Para que no piensen que soy derrotista lo diré
de otra manera más aceptable: cada vez es menos
probable que un buen libro se haga visible.
La
creciente conversión de todas las instancias
socioculturales en mero negocio hace que un buen texto
tenga cada vez menos posibilidades: 1) de ser editado;
2) si es editado, de ser acogido en algún medio
que lo dé a conocer; y 3) por tanto, de ser
leído.
Mi
parte optimista me hace pensar que no es que ya no
se escriban buenos libros, sino que sencillamente
no se encuentran en donde yo pueda encontrarlos. Es
un problema de entrecruzamiento de destinos: el del
libro que me interesaría leer y el mío.
Pero estas líneas son cada vez más distantes.
Los esfuerzos promocionales se centran cada vez más
en obras que no durarán más allá
de la temporada de su promoción. El encuentro
queda cada vez más en manos de la casualidad.
Por
esto Internet es importante para la Literatura. Y
lo es por varios motivos. El primero de ellos es su
doble naturaleza. Internet es una gigantesca imprenta
virtual y también una gigantesca librería.

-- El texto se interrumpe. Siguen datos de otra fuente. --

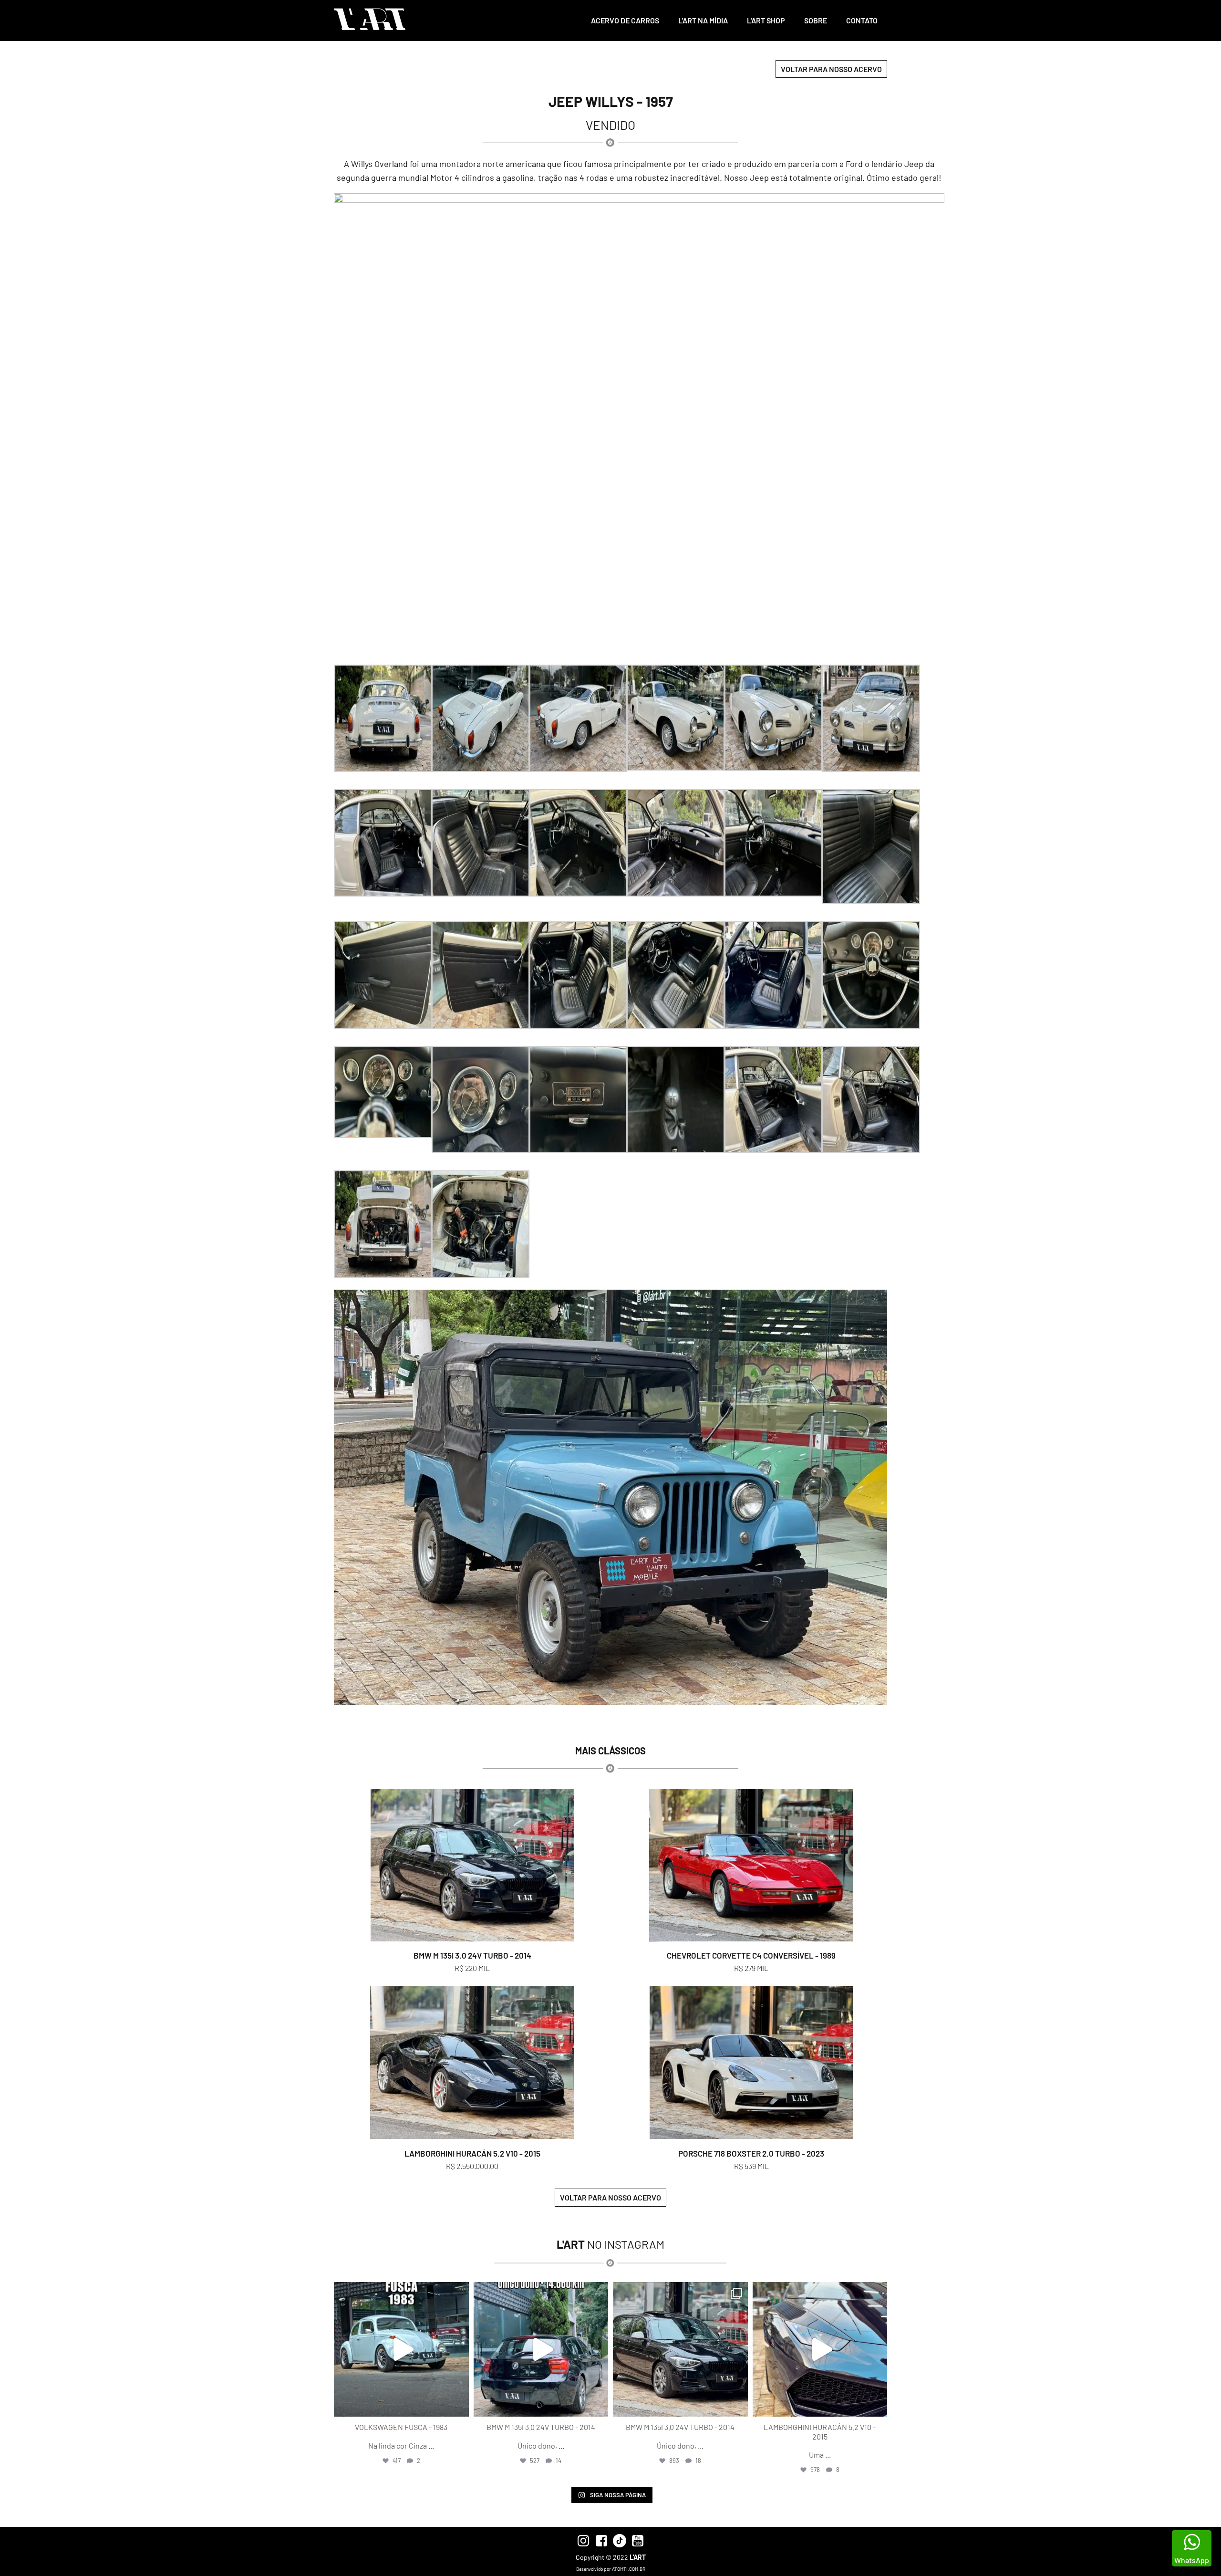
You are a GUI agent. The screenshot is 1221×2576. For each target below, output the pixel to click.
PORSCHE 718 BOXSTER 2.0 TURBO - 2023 (751, 2153)
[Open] (401, 2349)
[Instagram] (459, 2405)
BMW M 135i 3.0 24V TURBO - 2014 (472, 1955)
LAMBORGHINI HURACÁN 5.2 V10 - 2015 (472, 2153)
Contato (862, 20)
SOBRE (815, 20)
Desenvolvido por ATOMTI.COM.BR (610, 2569)
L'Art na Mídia (703, 20)
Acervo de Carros (625, 20)
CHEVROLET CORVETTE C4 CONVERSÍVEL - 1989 (751, 1955)
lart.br (400, 2291)
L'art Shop (766, 20)
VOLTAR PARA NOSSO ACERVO (831, 68)
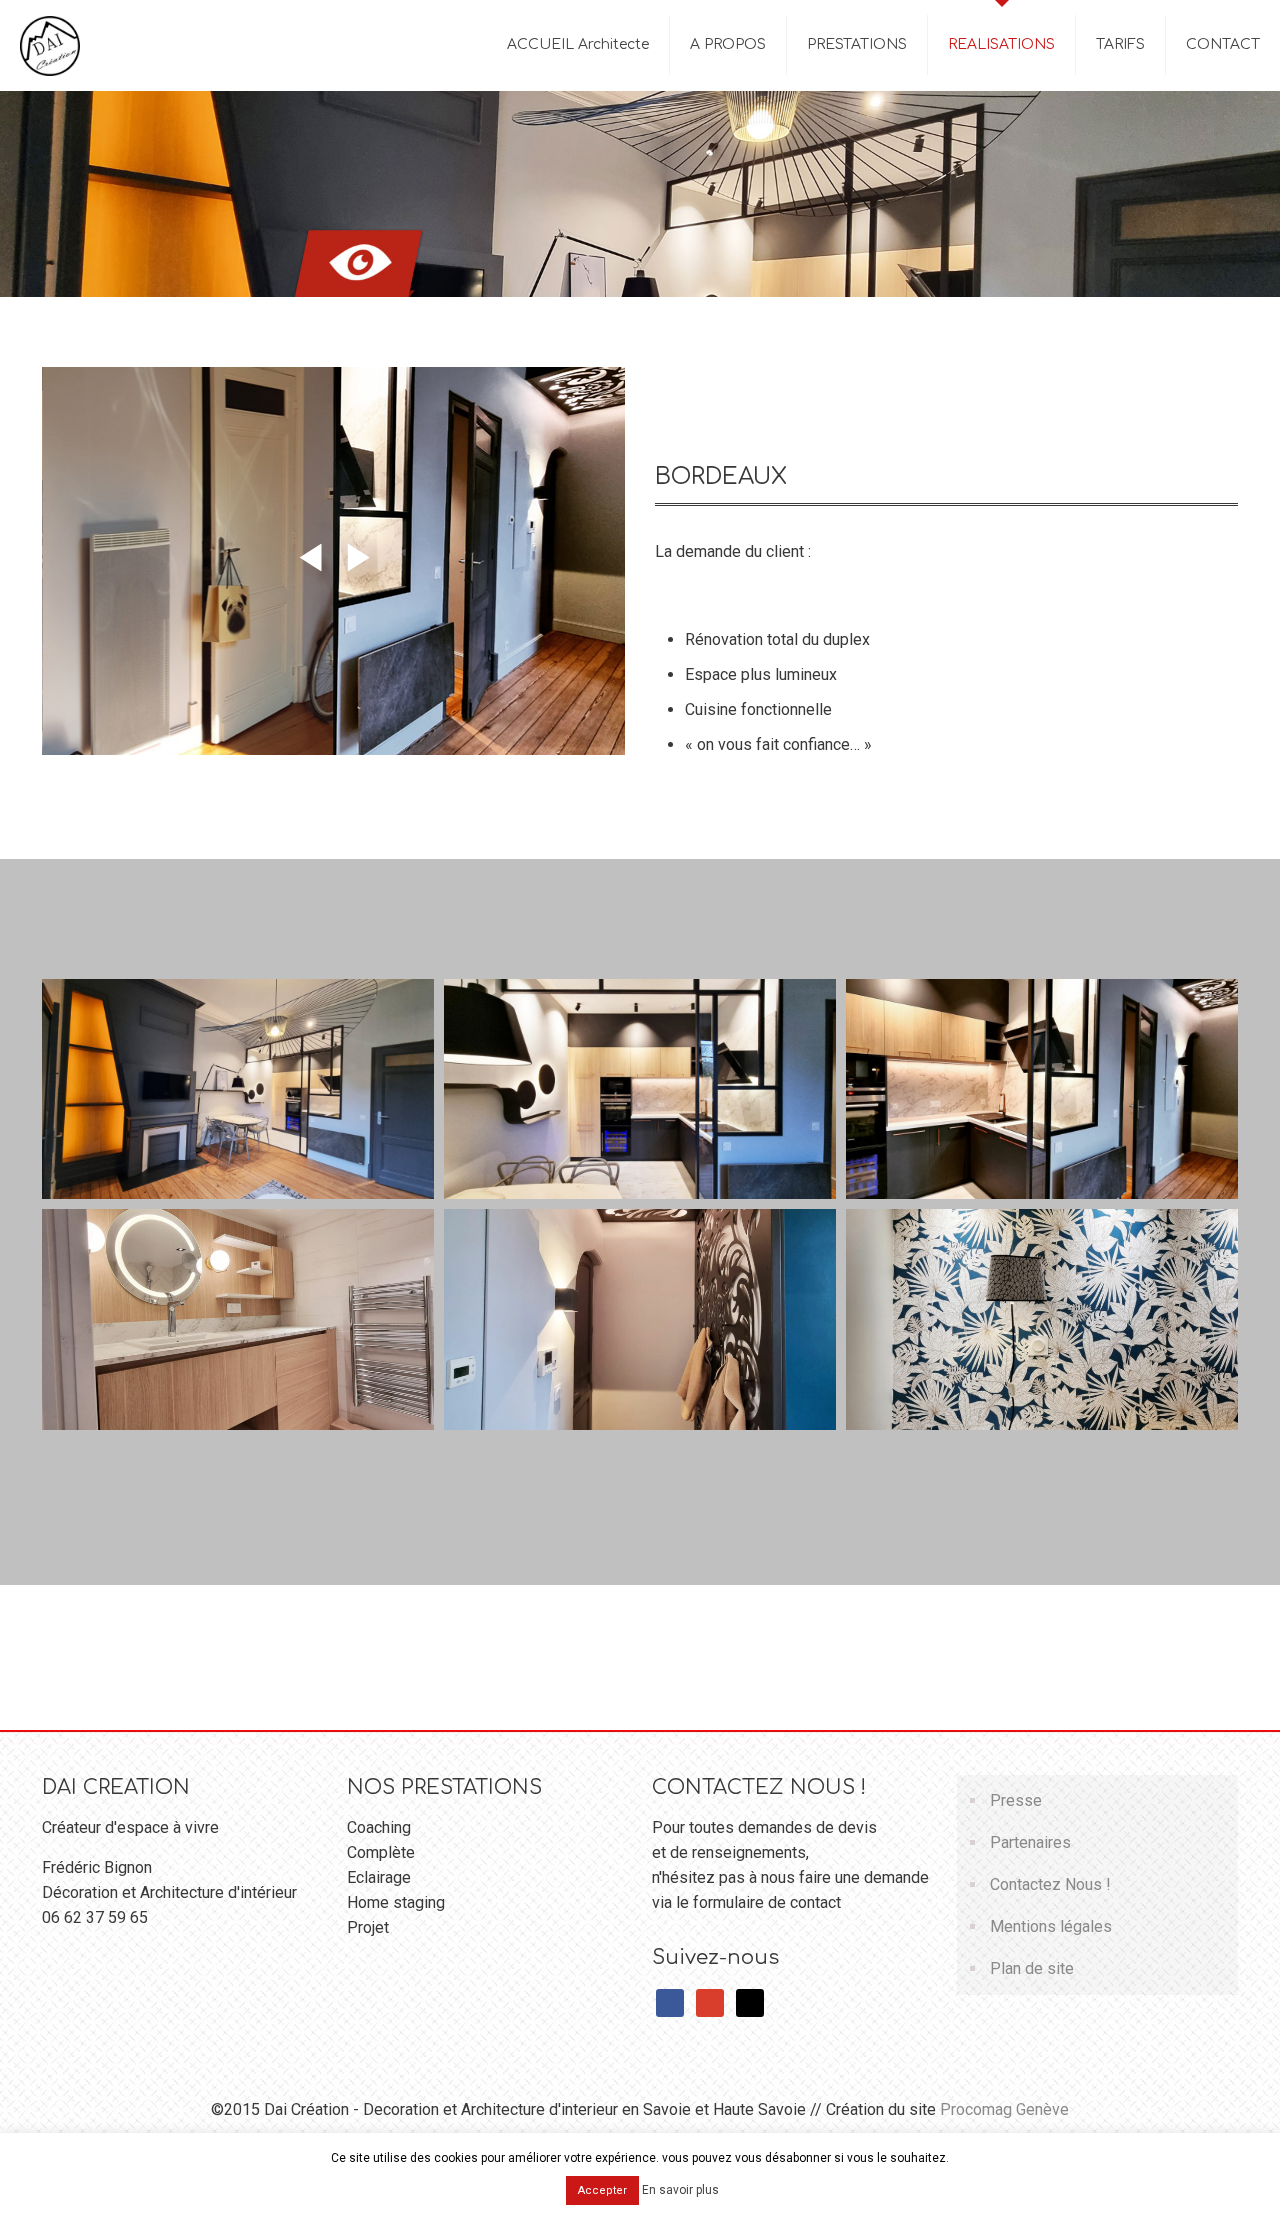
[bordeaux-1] (238, 1089)
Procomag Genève (1004, 2109)
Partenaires (1030, 1842)
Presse (1016, 1800)
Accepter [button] (602, 2190)
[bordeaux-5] (640, 1089)
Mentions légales (1051, 1926)
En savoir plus (680, 2190)
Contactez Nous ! (1050, 1884)
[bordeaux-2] (238, 1319)
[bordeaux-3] (640, 1319)
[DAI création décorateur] (50, 45)
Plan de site (1032, 1968)
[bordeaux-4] (1042, 1089)
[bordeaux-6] (1042, 1319)
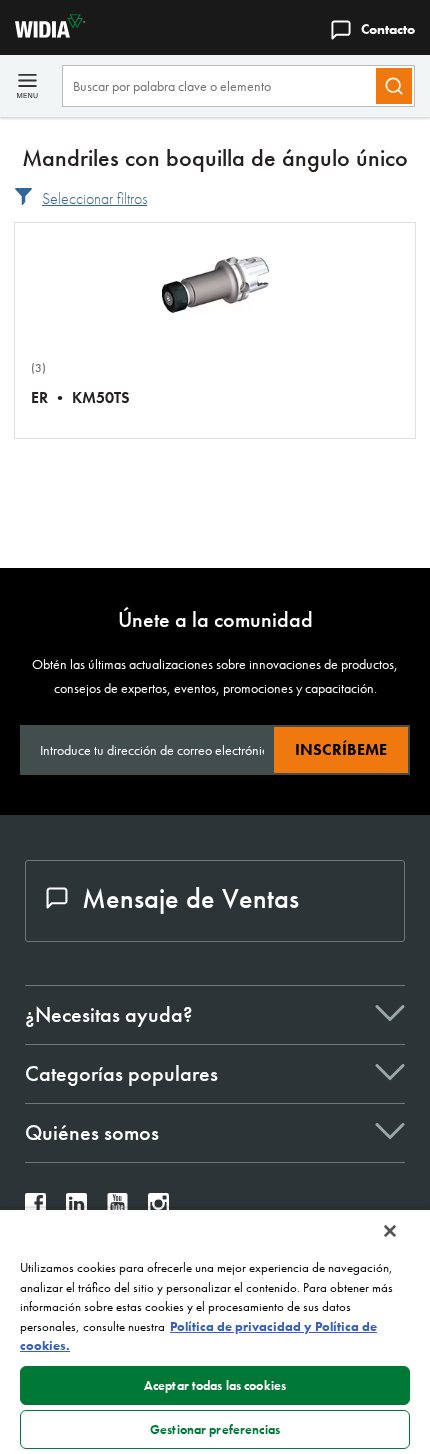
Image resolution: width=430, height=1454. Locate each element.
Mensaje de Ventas (190, 898)
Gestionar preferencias (215, 1429)
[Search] (394, 86)
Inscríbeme (341, 749)
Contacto (388, 29)
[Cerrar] (390, 1231)
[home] (42, 32)
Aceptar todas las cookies (215, 1385)
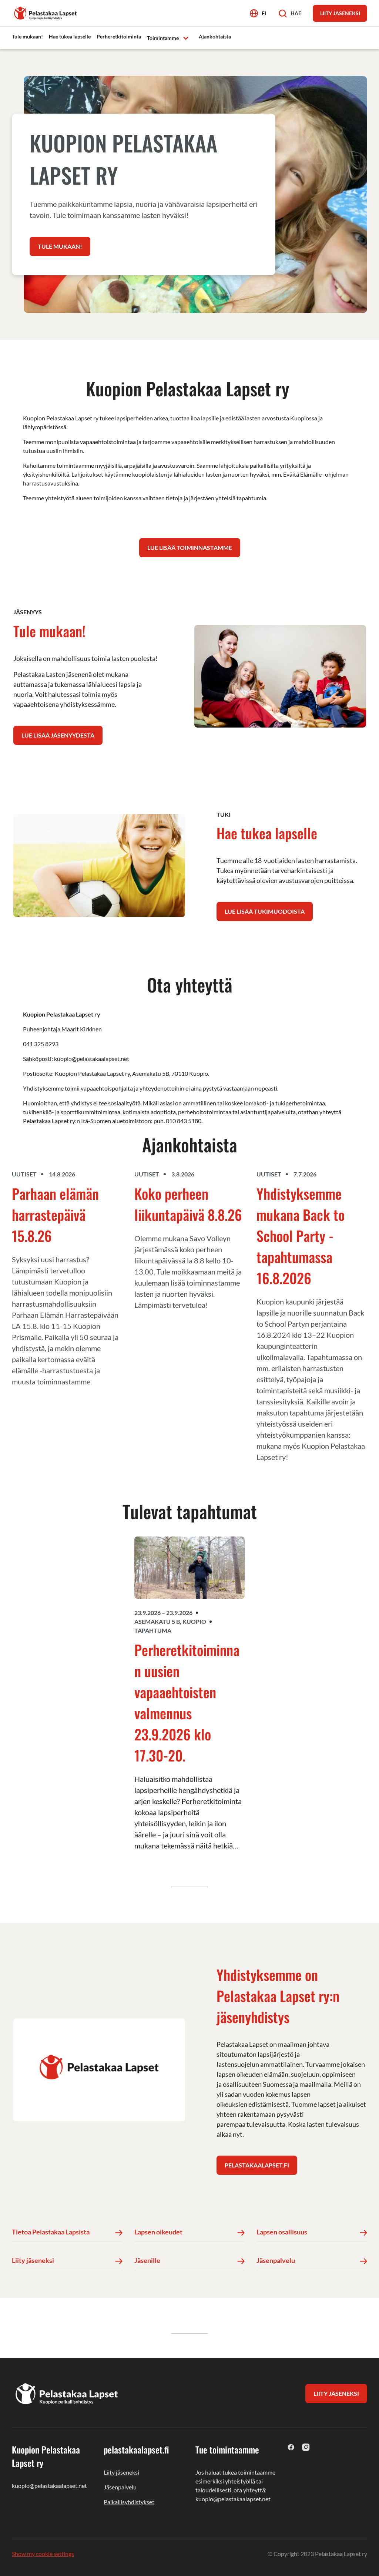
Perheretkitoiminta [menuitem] (119, 36)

Los textos circulan por ella, como información,
de forma fluida. Liberados de la materialidad del
objeto-libro, los textos recorren el globo de forma
casi instantánea. Internet también es
un depósito textual en el que se encuentran
millones y millones de páginas virtuales.
Pero hay un tercer elemento que permite articular
los dos anteriores: Internet es un medio de comunicación
horizontal. Esta horizontalidad proviene de su
configuración como Red. A diferencia de los
Medios masivos tradicionales de comunicación,
Internet no tiene una estructuración jerárquica
que separe productores y receptores, sino que cualquier
ordenador puede, teóricamente, acoger a otros
visitantes o emitir información.
Yo
escribo, tú me lees
Uno de los argumentos más usados contra la
Red es que cualquiera puede escribir algo en
ella. Este argumento no es nuevo. De hecho, se utilizó
contra la imprenta en su momento. Es el tipo de razonamiento
que yo califico como de control. Alrededor
del mundo de los libros lo que es llamado el
sistema textual se tejen toda una serie
de instituciones que tratan de regir las condiciones
de producción, distribución, consumo,
clasificación y valoración. Todos estos
aspectos son funciones socioculturales.
Las
reglas de producción son las que determinan
las condiciones de la escritura y de la autoría.
Son las que establecen quién puede ser llamado
"autor" y qué tiene que hacer para
ser calificado como tal. También regulan la
producción material, es decir, qué puede
ser llamado "editorial" y cuáles
son sus condiciones legales, económicas, etc.